STEM education sees success but faces challenges
VietNamNet Bridge – STEM education (science, technology, engineering and mathematics) is an interdisciplinary and applied approach being used at HCM City schools with effective results.
Primary school students in HCM City attend the Robothon Contest 2017 on November 4. —VNS Photo Gia Loc
Two students at Le Hong Phong School for Gifted Students, for example, were honoured by the city’s Department of Science and Technology late last year after winning second prize in a contest called Sang Kien Cong Dong 2017 (Social Ideas).
The students had developed a watch with four sensors that warn wearers against epilepsy seizures.
Other schools in HCM City have also been encouraging their students to access STEM education via many research programmes.
Teachers and students at Ernst Thalmann High School, for instance, work together to do research, including using waste plastic bottles for lamps for poor residents.
Students at many primary and secondary schools such as Le Ngoc Han and Nguyen Hue have extracurricular programmes on robotics which are part of STEM education.
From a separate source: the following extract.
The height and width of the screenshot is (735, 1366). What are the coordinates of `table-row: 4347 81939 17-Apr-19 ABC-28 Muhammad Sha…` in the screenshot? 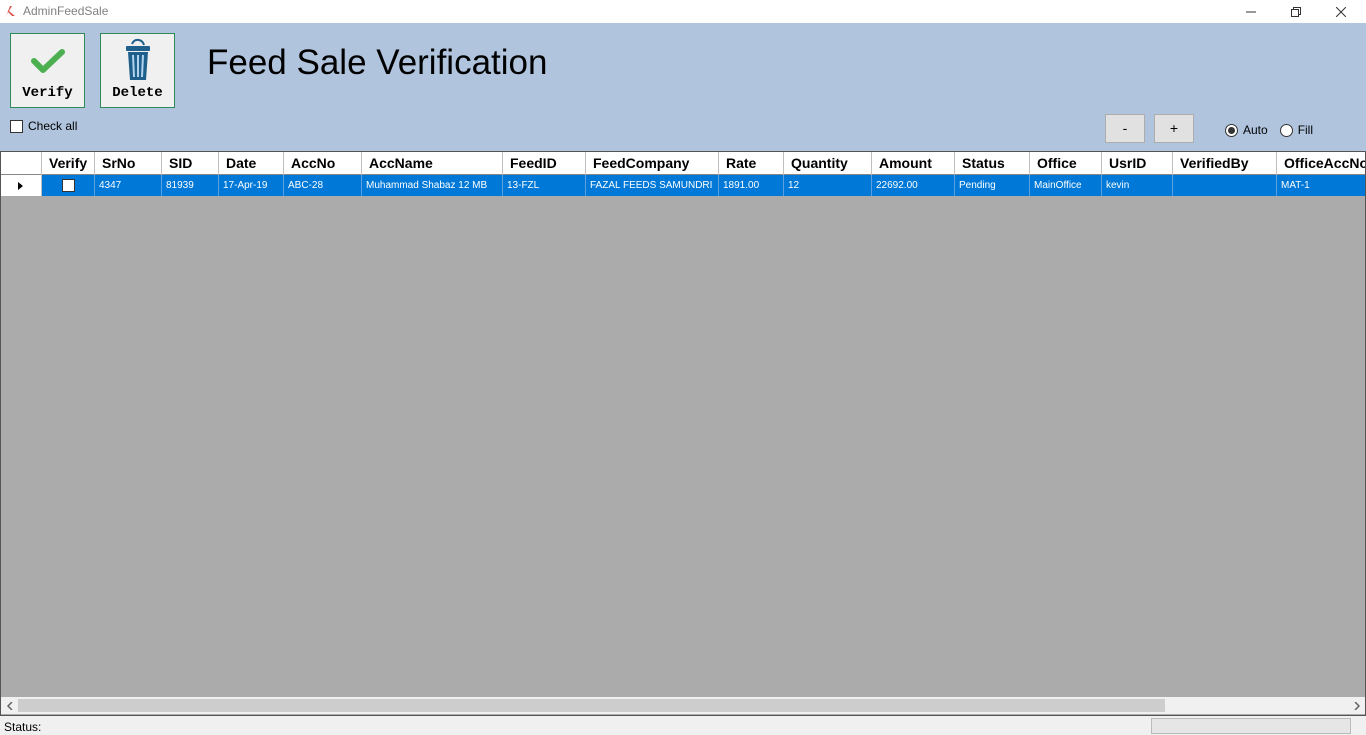 It's located at (683, 186).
Schools in rural areas in the country also have students access STEM education.
All students are guided to reuse waste for their research projects and lessons in STEM, thus reducing costs for their activities.
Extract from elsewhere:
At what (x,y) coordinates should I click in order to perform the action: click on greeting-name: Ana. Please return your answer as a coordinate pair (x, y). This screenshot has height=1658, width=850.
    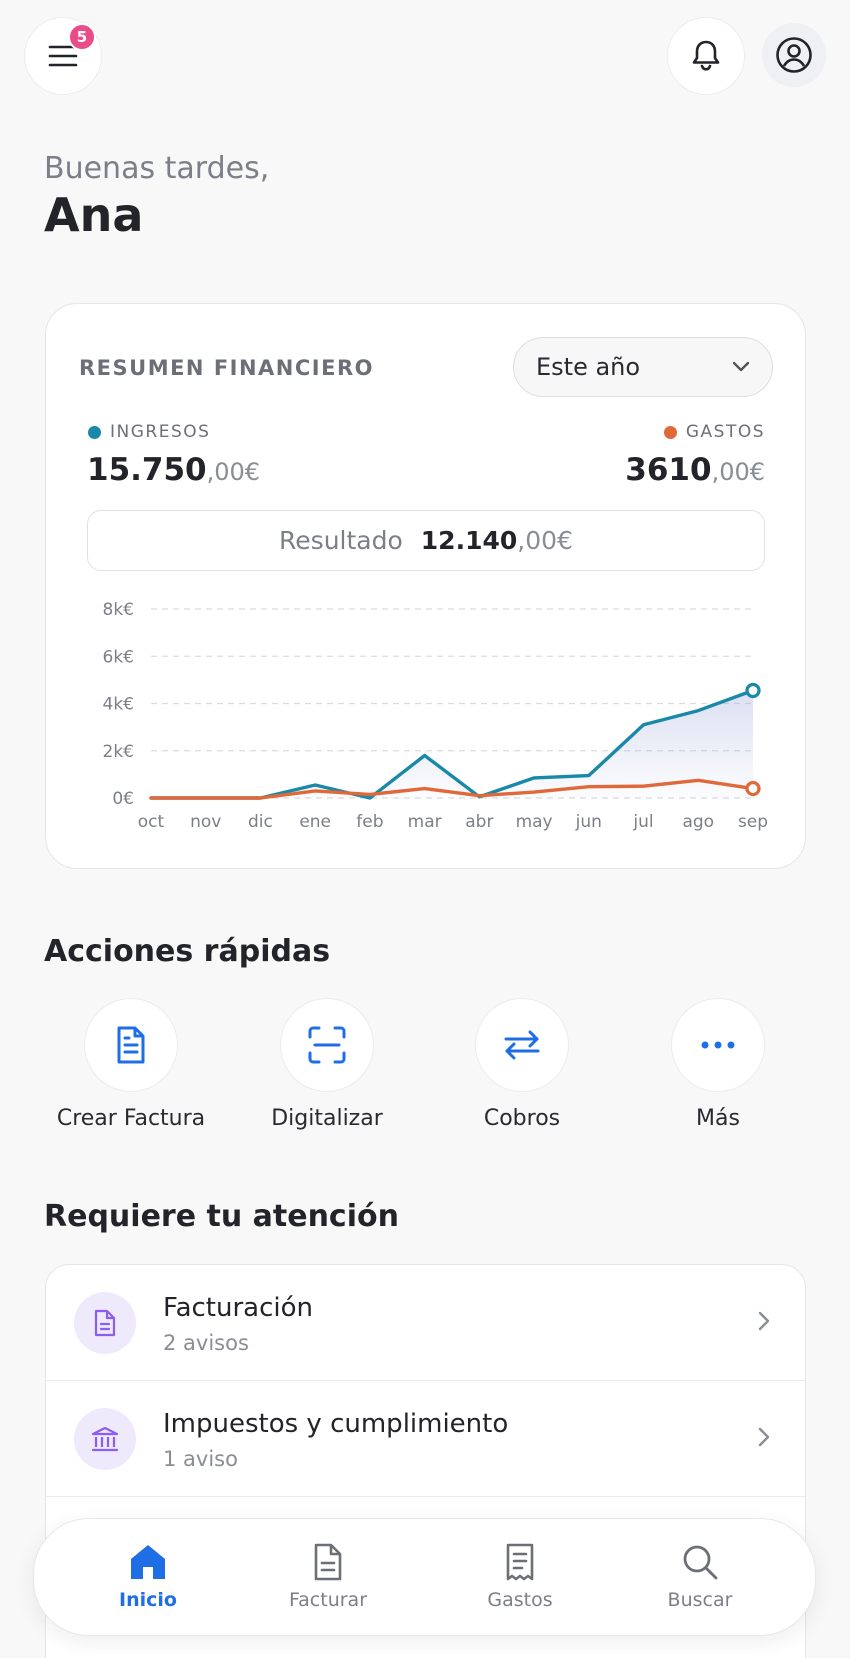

On May 4 last year, Prime Minister Nguyen Xuan Phuc issued a directive on tackling challenges posed by the fourth industrial revolution, including solutions on enhancing STEM education in high school curricula.
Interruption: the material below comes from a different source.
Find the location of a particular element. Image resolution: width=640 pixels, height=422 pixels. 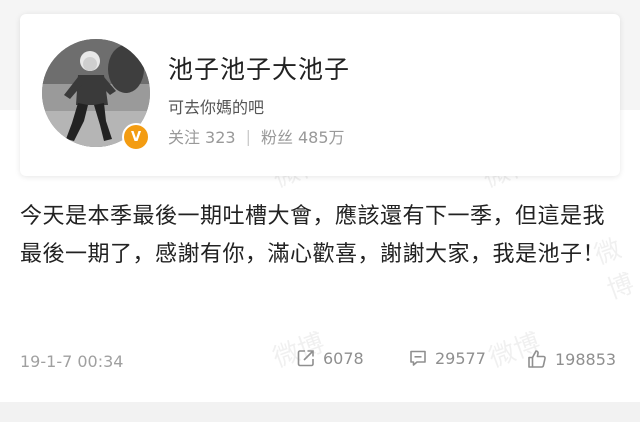

following-label: 关注 is located at coordinates (184, 138).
The Ministry of Education and Training was assigned the responsibility of these tasks, but implementation has seen challenges, according to education experts.
Nguyen Thi Thu Ba, of the Institute for Education Research under University of Pedagogy, told Sai Gon Giai Phong (Liberated Sai Gon) newspaper that most students at secondary and high schools take subjects that are tested on the national exam for high school graduation and university entrance.
Tests on the exam are designed under a multiple-choice format, while the assessment in STEM education is about students’ research and products, Ba said.
Tran Duc Huyen, former principal of Le Hong Phong School for Gifted Students in HCM City, said that examinations still focused on mostly theory and that students at the school had asked him why their research and products had not also been assessed.
Dr Dang Van Son, lecturer at the Ha Noi University of Science, said that STEM education is the most effective when high schools work closely with universities, which can offer professional knowledge for teachers.
Multidisciplinary co-operation between research institutes, educational and scientific organisations, occupational associations and enterprises ensures continuity in implementation, Son said.
Dr Duong Thi Hong Hieu, head of the University of Pedagogy’s training division, said that universities which train teachers should keep up with the STEM trend and approach.
The university has set up a centre for STEM research and application to give instruction in teaching methodologies for high school teachers, Hieu said.